SciPy

Building From Source on Windows

Overview

Compared to OSX and Linux, building NumPy and SciPy on Windows is difficult, largely due to the lack of compatible, open-source libraries like LAPACK or ATLAS that are necessary to build both libraries and have them perform relatively well. You can’t sudo apt-get install everything like you can on the other two platforms.

Fortunately, a lot of work has been done recently to rectify this situation. Projects such as OpenBLAS and Mingwpy are under active development to develop open-source toolchains that would allow Windows users to build and develop with NumPy and SciPy from source without issues of financial, platform, or licensing constraints.

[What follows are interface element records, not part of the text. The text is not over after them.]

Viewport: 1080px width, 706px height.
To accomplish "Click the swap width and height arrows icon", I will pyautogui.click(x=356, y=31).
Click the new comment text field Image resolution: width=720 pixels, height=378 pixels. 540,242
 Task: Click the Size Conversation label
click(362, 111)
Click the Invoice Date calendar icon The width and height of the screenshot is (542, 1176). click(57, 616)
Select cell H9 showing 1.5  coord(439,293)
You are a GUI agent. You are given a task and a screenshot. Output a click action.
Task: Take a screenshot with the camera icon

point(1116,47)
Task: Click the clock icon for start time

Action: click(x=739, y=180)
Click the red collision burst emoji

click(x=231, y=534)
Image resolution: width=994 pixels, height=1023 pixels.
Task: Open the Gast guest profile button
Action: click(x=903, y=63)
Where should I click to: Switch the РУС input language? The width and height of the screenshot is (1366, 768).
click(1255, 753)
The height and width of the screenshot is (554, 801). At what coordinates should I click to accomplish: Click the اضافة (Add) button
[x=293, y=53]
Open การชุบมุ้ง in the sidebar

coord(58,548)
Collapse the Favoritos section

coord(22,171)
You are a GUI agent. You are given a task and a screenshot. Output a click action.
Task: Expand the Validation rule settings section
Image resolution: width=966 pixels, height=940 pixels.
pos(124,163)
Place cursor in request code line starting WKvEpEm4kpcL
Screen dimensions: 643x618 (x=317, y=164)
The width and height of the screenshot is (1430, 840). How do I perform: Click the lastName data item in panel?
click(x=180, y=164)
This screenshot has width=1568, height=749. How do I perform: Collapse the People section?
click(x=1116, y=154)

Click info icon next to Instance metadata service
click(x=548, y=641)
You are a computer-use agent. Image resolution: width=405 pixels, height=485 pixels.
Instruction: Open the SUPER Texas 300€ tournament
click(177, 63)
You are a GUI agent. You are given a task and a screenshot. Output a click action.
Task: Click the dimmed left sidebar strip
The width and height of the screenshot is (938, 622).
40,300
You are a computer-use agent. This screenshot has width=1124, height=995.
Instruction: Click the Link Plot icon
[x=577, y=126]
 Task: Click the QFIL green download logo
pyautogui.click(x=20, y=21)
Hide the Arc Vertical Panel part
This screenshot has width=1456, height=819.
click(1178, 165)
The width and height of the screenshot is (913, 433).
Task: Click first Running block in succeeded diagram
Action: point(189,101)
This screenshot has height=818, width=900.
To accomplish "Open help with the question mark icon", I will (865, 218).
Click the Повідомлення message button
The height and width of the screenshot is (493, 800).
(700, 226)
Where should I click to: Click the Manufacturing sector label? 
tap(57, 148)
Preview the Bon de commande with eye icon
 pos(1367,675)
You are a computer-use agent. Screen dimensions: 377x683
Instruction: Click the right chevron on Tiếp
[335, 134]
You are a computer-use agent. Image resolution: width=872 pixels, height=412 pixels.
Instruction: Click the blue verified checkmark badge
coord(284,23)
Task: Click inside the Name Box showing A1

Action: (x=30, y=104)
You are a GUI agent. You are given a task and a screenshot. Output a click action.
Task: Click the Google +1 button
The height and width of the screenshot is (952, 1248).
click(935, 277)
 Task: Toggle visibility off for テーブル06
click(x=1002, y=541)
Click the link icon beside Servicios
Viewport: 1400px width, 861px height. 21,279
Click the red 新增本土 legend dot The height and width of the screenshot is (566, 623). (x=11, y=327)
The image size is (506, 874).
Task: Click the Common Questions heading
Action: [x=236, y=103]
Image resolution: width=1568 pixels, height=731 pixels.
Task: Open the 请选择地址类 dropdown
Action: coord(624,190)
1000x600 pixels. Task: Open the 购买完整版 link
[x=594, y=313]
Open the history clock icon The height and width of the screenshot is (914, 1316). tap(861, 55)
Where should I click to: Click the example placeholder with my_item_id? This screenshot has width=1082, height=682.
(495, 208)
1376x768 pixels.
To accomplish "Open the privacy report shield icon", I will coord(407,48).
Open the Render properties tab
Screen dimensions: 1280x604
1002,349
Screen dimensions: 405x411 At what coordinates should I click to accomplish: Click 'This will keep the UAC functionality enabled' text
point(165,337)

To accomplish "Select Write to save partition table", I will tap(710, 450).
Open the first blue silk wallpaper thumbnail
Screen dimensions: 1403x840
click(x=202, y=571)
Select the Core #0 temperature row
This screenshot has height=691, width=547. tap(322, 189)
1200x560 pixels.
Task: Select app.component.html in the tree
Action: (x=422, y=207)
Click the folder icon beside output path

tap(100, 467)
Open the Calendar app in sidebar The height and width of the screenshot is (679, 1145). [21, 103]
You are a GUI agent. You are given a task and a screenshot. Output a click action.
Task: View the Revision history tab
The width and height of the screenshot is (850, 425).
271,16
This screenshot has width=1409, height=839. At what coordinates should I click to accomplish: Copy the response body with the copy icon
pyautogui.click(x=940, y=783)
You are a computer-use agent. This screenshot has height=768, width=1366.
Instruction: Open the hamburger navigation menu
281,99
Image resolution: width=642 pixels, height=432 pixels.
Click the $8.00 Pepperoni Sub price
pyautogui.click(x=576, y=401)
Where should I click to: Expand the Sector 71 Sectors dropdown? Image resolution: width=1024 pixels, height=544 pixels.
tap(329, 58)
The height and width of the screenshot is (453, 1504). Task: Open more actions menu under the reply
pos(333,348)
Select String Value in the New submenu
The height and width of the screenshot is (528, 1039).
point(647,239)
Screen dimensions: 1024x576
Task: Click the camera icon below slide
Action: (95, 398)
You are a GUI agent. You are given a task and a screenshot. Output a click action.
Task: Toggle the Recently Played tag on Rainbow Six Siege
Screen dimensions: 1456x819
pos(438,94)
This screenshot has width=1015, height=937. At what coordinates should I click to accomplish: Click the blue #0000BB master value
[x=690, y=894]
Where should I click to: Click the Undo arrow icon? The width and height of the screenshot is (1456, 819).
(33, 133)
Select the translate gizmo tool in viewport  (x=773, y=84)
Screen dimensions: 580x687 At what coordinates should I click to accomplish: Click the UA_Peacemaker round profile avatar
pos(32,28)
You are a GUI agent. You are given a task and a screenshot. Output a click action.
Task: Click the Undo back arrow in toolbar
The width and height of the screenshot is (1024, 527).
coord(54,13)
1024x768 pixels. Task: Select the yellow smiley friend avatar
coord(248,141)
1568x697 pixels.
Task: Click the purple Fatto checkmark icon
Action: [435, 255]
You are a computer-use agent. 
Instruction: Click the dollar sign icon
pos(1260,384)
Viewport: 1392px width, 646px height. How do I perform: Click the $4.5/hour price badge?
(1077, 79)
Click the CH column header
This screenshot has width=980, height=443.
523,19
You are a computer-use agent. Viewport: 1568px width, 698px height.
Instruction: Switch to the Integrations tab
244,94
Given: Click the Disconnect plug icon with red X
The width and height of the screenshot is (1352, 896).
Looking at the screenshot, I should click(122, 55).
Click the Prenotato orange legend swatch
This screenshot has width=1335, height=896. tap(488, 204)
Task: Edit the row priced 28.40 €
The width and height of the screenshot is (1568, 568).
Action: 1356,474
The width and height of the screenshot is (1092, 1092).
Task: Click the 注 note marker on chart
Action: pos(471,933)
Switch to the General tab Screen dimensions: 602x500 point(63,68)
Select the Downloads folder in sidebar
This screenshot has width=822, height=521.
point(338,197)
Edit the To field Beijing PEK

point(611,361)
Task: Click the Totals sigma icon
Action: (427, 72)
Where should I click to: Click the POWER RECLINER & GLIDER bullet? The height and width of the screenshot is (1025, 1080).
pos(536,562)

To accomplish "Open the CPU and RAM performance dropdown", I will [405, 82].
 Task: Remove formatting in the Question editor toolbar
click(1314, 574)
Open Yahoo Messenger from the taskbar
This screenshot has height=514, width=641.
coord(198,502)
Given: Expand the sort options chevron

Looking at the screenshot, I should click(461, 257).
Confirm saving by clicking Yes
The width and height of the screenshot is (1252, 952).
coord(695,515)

This document will attempt to provide a general summary of the available options that users can currently avail themselves to if they so choose to build these libraries from source. However, in light of all the work currently being done, do not expect these instructions to be accurate in the long-run and be sure to check up on any of the open source projects mentioned for the most up-to-date information. For more information on all of these projects, the Mingwpy website is an excellent source of more in-depth information than this document will provide.

Python Libraries

For development purposes, you will need several Python libraries when building NumPy and SciPy. These can be installed by running the command (sudo) pip install {library}. The libraries needed are:

  1. Cython (compiling .pyx files)
  2. Nose (running unit tests)
  3. Tempita (SciPy only)

Compilers

In order to build NumPy and SciPy, two compilers are needed: a C compiler and a Fortran compiler. The latter is technically not necessary for NumPy, but it is strongly encouraged to have one in order to build libraries like LAPACK or ATLAS that will significantly improve performance. For the remainder of this document, given the performance differences, NumPy will be treated as if it actually does require such libraries, hence necessitating a Fortran compiler.

MinGW

The Mingw-w64 project provides Windows versions of the free GNU compilers gcc and gfortran. These are the compilers most NumPy and SciPy developers work with and hence are the best supported by build scripts in both libraries. Also, as indicated in the name, they form the basis of the ongoing Mingwpy project mentioned previously. Thus, from a long-term perspective, these compilers may be the optimal ones to use. Installation instructions can be found here.

Cygwin

A POSIX-compatible, Linux-like environment for Windows, Cygwin is a very useful tool, as it allows compilation and use of many Unix tools without modification. It can also be used to build libraries like ATLAS, which at the moment is very Unix-oriented, although that may be subject to change as we will discuss later on. Installation instructions for Cygwin can be found here. When using the installer (either 32-bit or 64-bit depending on your computer), make sure to search for and select packages with the keyword gcc in them. Note that if you use Cygwin’s gcc, anything built with it can only run in a Cygwin environment and not in your native Windows environment.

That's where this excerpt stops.